Investigating miscibility and lithium ion transport in blends of poly(ethylene oxide) with a polyanion containing precisely-spaced delocalized charges

A novel precision single-ion conductor with phenylsulfonyl(trifluoromethylsulfonyl)imide lithium salt covalently bound to every fifth carbon of a polyethylene backbone, p5PhTFSI-Li, was synthesized via ring opening metathesis polymerization (ROMP) followed by post polymerization modification. The conversion of poly(4-phenylcyclopentene), bearing 94% sulfonate anions, to trifluoromethanesulfonimide (TFSI) anions was highly efficient (similar to 90%) as determined by F-19 NMR analysis and corroborated through other spectroscopic methods. The flexible hydrocarbon backbone combined with a bulky TFSI anion led to an observable glass transition temperature of 199 degrees C even at these high levels of ionization. A high thermal stability up to 375 degrees C was also observed. Blending of p5PhTFSI-Li with poly(ethylene oxide) at various compositions was performed to investigate electrochemical performance and transference numbers with respect to the lithium electrode using a combination of impedance and polarization methods.
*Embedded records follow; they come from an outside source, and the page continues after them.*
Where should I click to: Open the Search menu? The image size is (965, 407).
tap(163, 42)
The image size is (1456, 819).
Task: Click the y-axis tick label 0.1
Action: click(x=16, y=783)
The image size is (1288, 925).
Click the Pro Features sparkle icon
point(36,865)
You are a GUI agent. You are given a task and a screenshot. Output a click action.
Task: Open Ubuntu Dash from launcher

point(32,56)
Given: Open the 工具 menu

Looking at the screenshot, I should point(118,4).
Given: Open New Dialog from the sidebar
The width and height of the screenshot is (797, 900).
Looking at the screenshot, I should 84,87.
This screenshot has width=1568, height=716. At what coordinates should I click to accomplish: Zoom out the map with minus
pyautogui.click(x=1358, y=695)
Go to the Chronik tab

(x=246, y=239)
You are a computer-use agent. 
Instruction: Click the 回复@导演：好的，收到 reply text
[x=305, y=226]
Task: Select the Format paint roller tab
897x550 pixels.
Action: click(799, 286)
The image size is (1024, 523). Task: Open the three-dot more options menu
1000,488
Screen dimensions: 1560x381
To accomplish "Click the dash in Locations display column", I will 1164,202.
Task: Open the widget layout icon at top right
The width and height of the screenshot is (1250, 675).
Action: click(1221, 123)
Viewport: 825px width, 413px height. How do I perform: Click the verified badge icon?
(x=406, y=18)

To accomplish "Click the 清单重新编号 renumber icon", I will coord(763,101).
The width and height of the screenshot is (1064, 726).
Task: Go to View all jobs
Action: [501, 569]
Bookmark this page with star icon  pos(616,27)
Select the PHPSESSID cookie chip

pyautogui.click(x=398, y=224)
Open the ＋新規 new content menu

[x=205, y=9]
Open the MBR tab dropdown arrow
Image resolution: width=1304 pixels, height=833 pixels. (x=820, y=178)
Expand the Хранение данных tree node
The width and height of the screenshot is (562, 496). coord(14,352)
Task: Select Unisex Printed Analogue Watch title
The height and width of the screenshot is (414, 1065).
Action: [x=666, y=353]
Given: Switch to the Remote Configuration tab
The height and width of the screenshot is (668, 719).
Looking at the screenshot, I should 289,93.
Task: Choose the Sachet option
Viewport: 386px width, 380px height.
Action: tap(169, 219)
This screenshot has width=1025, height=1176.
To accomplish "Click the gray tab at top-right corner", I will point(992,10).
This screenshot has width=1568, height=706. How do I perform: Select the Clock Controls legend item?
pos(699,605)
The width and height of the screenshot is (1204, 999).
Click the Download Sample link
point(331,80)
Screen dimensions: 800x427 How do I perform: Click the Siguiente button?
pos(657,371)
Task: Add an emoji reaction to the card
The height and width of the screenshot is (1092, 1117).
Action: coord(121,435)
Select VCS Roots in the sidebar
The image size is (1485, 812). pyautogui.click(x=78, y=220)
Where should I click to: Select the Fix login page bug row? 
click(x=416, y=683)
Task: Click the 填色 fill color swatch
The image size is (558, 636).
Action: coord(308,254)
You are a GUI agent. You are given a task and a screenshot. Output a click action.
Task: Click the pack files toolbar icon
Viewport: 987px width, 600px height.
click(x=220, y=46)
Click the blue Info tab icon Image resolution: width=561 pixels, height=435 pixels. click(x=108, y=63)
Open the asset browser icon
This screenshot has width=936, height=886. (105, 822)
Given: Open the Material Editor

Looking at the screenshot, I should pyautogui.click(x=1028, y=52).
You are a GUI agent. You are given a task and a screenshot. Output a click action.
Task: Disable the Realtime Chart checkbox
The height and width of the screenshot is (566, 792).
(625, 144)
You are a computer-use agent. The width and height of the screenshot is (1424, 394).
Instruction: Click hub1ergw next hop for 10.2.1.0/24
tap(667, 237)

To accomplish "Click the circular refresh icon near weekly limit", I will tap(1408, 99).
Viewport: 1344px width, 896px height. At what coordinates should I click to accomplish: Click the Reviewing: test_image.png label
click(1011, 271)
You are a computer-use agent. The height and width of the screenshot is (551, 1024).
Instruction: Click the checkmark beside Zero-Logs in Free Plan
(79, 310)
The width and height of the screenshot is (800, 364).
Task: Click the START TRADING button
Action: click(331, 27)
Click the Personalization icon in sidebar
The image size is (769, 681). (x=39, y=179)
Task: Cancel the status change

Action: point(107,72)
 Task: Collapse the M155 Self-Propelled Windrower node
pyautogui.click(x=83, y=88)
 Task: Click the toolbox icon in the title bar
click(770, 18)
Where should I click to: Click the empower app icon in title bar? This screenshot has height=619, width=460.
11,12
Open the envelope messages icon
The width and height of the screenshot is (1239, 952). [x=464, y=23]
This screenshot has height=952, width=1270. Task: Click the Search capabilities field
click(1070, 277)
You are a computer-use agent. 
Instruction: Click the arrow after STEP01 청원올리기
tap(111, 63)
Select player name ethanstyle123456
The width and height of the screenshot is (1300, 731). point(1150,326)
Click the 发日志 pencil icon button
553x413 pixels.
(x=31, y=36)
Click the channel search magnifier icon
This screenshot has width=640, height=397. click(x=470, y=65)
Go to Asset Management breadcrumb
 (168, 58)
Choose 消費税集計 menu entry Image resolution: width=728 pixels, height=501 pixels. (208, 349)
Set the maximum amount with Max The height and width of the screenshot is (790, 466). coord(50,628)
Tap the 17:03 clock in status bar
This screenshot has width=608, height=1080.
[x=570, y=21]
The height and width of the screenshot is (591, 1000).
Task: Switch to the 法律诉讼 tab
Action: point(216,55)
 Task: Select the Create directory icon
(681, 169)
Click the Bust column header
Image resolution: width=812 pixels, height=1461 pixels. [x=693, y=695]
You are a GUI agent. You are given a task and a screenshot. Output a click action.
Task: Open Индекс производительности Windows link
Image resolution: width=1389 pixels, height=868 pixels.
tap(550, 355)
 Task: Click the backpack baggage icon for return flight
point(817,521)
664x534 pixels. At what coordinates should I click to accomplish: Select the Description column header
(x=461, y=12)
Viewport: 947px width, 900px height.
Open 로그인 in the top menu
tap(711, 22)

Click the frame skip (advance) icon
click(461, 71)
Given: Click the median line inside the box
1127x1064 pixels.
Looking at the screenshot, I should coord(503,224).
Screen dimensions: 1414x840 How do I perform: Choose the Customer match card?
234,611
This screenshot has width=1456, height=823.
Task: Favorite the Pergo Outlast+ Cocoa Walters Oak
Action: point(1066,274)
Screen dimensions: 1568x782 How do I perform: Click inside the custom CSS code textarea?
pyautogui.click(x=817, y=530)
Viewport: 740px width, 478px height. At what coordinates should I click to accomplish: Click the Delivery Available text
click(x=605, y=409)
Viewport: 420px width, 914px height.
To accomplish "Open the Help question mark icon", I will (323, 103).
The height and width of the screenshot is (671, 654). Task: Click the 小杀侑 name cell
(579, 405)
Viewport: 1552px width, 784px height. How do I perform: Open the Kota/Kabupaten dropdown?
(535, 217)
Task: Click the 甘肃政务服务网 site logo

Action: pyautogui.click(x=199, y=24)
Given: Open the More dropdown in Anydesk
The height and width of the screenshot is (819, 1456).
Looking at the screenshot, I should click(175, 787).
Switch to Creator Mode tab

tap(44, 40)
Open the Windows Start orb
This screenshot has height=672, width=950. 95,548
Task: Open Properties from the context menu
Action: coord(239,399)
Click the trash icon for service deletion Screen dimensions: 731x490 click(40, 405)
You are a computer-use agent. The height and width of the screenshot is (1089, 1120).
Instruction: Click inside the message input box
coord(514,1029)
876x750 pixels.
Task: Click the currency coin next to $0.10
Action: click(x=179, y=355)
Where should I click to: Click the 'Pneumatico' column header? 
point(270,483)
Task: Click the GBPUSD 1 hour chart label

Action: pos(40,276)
At 90 degrees C and a 50 : 50 wt% blend composition, this system displayed the highest reported conductivity (2.00 x 10(-4) S cm(-1)) of a system with a demonstrated lithium-ion transference number near unity. Such performance is also atypical of single ion conductors produced through post-polymerization modification, which we attribute to the high yield of TFSI conversion. Investigations into the complex miscibility and phase behavior of these blends at various compositions was also probed by a combination of microscopy and differential scanning calorimetry, which is discussed with reference to computational predictions of how charge correlations affect polymer blend phase behavior.